▸ Work required
Start at the line with "Click the Income Account column header" in the records below, stop at the line with "Image resolution: width=1366", and return every line in that span exactly, the two end lines included.

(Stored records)
=== Begin Enclosure ===

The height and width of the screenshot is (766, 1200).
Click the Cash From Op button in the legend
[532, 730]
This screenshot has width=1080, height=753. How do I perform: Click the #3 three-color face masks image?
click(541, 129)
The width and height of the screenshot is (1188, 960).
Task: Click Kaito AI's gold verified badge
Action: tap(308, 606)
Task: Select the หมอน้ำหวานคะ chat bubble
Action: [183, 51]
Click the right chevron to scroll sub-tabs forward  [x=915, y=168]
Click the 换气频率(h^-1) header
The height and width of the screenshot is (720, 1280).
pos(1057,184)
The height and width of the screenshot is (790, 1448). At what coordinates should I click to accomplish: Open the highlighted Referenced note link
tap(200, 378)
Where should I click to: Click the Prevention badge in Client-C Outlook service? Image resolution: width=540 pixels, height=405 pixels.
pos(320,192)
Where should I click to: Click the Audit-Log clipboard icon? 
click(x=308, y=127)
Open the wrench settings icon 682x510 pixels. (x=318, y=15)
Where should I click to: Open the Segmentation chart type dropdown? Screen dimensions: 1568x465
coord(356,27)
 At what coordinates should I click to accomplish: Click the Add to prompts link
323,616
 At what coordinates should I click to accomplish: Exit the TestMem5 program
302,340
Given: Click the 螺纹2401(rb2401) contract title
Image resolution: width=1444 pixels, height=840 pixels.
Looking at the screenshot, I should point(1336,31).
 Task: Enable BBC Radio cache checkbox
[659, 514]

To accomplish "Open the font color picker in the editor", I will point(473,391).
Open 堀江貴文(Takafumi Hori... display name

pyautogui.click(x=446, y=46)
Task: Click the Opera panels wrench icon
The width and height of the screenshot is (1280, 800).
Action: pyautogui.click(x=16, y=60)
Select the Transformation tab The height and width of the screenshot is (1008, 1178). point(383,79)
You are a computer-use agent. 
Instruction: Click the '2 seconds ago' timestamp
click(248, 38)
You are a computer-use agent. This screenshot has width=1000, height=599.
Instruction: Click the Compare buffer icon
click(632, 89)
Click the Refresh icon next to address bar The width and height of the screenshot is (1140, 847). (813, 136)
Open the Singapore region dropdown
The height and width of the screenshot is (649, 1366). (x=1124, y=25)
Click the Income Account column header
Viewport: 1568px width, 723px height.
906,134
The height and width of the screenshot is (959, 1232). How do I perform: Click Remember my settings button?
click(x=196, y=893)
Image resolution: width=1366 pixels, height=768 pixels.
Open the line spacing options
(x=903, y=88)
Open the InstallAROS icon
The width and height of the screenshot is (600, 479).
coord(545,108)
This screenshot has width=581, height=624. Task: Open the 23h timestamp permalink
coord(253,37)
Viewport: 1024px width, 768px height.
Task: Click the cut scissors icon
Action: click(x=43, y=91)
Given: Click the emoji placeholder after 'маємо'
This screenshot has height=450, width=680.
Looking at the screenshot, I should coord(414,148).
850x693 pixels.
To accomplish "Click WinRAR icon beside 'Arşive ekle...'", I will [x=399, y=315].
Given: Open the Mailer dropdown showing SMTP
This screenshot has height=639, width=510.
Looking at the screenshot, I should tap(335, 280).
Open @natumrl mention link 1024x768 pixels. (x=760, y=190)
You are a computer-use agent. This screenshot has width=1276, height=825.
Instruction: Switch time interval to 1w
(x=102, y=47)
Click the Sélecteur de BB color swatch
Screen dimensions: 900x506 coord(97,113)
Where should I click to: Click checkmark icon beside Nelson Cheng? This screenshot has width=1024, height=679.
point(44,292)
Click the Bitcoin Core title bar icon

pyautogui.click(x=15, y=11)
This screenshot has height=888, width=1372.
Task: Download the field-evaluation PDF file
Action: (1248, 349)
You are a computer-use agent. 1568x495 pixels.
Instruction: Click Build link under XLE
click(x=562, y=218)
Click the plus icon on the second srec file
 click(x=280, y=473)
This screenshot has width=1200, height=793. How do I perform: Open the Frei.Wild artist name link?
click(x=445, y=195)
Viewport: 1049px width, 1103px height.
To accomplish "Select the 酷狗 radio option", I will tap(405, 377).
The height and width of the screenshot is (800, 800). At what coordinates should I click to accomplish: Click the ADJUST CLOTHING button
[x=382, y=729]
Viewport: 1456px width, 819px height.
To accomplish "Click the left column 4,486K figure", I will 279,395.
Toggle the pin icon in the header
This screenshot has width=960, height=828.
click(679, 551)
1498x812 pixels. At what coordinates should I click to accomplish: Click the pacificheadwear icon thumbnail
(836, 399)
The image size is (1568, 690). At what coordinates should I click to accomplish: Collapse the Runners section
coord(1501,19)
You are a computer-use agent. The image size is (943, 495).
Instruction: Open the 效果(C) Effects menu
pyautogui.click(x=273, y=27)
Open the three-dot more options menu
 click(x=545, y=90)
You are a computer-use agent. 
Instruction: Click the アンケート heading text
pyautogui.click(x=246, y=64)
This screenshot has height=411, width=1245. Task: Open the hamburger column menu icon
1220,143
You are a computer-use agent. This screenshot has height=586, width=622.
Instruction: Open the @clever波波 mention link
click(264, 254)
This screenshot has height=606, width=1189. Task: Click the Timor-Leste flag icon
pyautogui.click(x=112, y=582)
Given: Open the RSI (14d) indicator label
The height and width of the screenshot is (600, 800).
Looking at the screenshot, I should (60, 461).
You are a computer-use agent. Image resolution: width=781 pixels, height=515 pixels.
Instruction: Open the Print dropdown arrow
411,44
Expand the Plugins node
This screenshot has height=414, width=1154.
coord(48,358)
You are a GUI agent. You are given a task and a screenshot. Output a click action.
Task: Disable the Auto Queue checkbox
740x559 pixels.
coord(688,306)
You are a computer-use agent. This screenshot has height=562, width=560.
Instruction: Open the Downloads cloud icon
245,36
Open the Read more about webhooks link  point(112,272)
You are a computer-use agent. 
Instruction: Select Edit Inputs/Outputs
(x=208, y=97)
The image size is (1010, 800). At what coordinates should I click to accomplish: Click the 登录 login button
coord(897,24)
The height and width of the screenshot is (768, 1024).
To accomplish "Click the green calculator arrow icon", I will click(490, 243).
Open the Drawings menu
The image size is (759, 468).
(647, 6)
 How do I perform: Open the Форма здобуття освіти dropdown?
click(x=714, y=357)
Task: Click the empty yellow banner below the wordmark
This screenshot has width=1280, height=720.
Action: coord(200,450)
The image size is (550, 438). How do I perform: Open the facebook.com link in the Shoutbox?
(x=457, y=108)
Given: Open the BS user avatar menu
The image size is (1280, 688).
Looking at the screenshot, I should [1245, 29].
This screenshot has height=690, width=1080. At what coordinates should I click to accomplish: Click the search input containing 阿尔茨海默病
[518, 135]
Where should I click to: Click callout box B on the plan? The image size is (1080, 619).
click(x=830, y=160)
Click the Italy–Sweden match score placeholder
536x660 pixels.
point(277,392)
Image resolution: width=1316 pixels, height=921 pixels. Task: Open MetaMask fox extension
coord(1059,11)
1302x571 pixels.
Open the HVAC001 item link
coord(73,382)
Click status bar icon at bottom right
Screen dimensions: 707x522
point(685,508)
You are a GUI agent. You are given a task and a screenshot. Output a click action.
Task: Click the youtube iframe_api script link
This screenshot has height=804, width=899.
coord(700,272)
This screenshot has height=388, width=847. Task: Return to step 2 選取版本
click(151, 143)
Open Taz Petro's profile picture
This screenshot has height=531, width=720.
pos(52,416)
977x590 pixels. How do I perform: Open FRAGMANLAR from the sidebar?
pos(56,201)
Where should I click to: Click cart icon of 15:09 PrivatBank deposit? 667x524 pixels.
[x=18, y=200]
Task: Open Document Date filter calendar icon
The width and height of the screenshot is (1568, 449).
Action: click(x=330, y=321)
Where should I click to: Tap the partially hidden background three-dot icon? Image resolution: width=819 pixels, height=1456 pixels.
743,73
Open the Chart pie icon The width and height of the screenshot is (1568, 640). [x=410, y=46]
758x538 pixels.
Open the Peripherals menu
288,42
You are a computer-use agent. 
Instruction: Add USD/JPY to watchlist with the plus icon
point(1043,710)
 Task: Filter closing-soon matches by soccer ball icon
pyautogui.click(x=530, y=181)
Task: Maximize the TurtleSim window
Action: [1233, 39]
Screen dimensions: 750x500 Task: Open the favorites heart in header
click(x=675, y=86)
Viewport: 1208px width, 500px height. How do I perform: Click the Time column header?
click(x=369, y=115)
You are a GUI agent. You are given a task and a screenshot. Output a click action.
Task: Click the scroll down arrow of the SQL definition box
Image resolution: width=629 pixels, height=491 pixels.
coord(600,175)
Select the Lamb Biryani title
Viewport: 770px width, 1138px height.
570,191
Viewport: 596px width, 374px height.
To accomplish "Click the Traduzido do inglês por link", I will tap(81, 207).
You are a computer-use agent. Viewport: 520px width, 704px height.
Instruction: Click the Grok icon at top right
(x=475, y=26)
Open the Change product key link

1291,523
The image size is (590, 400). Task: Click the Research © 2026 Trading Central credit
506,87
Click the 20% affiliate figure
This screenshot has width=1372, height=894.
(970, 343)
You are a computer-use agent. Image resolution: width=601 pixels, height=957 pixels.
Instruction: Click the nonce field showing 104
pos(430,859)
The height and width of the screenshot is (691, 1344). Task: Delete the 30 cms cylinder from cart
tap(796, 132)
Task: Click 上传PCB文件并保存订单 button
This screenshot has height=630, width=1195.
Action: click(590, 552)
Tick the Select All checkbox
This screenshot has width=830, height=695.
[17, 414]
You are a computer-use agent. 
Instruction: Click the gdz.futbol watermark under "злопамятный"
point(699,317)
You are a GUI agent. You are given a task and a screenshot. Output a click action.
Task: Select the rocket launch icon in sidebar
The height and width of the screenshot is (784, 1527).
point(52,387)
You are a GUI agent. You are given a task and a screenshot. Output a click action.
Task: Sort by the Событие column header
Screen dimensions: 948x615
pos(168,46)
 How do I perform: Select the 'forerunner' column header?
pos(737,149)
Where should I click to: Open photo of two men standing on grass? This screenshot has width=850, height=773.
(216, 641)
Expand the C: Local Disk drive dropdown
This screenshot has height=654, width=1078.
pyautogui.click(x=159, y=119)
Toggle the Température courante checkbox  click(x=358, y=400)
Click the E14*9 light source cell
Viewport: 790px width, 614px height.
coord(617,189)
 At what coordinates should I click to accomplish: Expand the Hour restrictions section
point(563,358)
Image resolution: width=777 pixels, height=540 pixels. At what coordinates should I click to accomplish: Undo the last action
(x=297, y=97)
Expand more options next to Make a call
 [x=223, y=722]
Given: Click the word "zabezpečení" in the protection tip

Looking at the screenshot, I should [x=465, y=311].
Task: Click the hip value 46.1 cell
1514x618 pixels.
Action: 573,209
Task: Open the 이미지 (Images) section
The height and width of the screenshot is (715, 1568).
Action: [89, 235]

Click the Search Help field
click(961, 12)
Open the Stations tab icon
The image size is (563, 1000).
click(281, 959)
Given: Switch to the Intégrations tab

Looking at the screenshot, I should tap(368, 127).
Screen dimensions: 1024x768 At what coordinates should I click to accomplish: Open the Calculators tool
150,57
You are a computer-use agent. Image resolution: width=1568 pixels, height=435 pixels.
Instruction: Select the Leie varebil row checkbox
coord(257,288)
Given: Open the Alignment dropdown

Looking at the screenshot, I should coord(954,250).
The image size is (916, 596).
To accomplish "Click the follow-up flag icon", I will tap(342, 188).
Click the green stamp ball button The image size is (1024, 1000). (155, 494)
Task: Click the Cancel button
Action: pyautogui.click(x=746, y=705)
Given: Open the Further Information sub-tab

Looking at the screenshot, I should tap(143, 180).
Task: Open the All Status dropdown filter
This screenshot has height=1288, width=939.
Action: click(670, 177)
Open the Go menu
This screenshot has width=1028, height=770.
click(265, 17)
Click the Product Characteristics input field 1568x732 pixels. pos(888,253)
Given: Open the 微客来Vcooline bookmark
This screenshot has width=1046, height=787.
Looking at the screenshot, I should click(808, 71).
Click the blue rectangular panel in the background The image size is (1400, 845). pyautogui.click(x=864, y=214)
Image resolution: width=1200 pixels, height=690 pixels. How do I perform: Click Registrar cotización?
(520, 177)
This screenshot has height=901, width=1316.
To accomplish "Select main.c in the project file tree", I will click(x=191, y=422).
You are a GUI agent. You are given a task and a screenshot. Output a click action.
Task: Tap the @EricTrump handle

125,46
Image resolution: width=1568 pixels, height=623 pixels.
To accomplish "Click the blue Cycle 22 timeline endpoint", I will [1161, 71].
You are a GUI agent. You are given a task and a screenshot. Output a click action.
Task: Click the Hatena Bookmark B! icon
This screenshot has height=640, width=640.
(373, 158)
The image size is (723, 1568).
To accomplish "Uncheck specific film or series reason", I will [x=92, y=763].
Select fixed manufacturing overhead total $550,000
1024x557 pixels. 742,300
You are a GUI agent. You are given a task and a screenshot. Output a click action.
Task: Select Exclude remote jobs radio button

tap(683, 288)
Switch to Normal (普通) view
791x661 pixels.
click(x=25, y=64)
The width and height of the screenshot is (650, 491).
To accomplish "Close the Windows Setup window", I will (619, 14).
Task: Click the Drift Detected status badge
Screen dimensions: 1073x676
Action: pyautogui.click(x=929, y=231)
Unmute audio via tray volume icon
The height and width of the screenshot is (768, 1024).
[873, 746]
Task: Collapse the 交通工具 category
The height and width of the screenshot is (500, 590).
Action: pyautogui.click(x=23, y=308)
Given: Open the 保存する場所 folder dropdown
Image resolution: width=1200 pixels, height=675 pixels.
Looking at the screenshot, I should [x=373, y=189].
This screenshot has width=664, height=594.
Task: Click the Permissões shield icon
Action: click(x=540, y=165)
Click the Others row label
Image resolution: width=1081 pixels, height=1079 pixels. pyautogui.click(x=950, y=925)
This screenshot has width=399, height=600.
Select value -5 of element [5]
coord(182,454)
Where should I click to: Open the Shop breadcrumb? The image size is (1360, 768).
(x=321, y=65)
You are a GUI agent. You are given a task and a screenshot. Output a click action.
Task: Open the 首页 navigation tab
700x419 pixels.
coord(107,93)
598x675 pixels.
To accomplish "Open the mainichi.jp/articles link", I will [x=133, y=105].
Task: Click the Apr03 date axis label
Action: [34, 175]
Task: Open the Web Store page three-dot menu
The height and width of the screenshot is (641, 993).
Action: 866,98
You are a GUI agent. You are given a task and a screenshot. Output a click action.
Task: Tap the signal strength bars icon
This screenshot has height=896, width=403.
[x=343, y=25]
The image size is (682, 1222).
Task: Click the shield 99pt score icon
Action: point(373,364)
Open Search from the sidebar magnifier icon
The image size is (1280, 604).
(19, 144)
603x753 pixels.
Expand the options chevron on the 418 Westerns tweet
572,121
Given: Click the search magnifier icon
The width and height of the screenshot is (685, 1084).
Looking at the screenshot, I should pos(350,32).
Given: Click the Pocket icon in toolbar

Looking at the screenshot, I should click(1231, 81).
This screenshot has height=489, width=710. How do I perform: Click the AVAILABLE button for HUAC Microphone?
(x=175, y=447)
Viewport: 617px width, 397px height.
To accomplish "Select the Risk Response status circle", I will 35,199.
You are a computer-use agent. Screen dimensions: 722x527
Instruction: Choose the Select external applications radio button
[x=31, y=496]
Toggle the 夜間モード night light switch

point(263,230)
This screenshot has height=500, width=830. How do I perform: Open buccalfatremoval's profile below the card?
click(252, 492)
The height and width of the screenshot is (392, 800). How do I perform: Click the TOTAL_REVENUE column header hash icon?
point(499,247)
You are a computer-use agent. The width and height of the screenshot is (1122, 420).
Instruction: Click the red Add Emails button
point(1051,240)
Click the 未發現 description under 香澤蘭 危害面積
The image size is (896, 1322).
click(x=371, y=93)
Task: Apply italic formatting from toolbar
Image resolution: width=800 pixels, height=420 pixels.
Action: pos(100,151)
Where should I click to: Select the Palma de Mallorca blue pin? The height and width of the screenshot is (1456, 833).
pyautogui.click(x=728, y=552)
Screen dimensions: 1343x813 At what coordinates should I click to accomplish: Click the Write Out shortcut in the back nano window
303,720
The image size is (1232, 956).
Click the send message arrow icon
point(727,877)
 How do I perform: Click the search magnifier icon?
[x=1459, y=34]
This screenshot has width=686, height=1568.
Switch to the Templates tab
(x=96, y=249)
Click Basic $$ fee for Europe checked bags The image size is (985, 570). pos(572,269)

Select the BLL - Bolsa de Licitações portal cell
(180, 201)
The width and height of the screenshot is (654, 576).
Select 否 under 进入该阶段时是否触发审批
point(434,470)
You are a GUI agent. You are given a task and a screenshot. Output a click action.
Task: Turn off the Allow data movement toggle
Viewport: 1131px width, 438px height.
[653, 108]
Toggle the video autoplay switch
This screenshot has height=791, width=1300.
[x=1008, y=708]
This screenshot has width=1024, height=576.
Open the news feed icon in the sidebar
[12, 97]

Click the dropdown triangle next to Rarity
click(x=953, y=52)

=== End Enclosure ===

▸ Answer to this exercise
Click the Income Account column header
Viewport: 1568px width, 723px height.
906,134
The height and width of the screenshot is (959, 1232). How do I perform: Click Remember my settings button?
click(x=196, y=893)
Image resolution: width=1366 pixels, height=768 pixels.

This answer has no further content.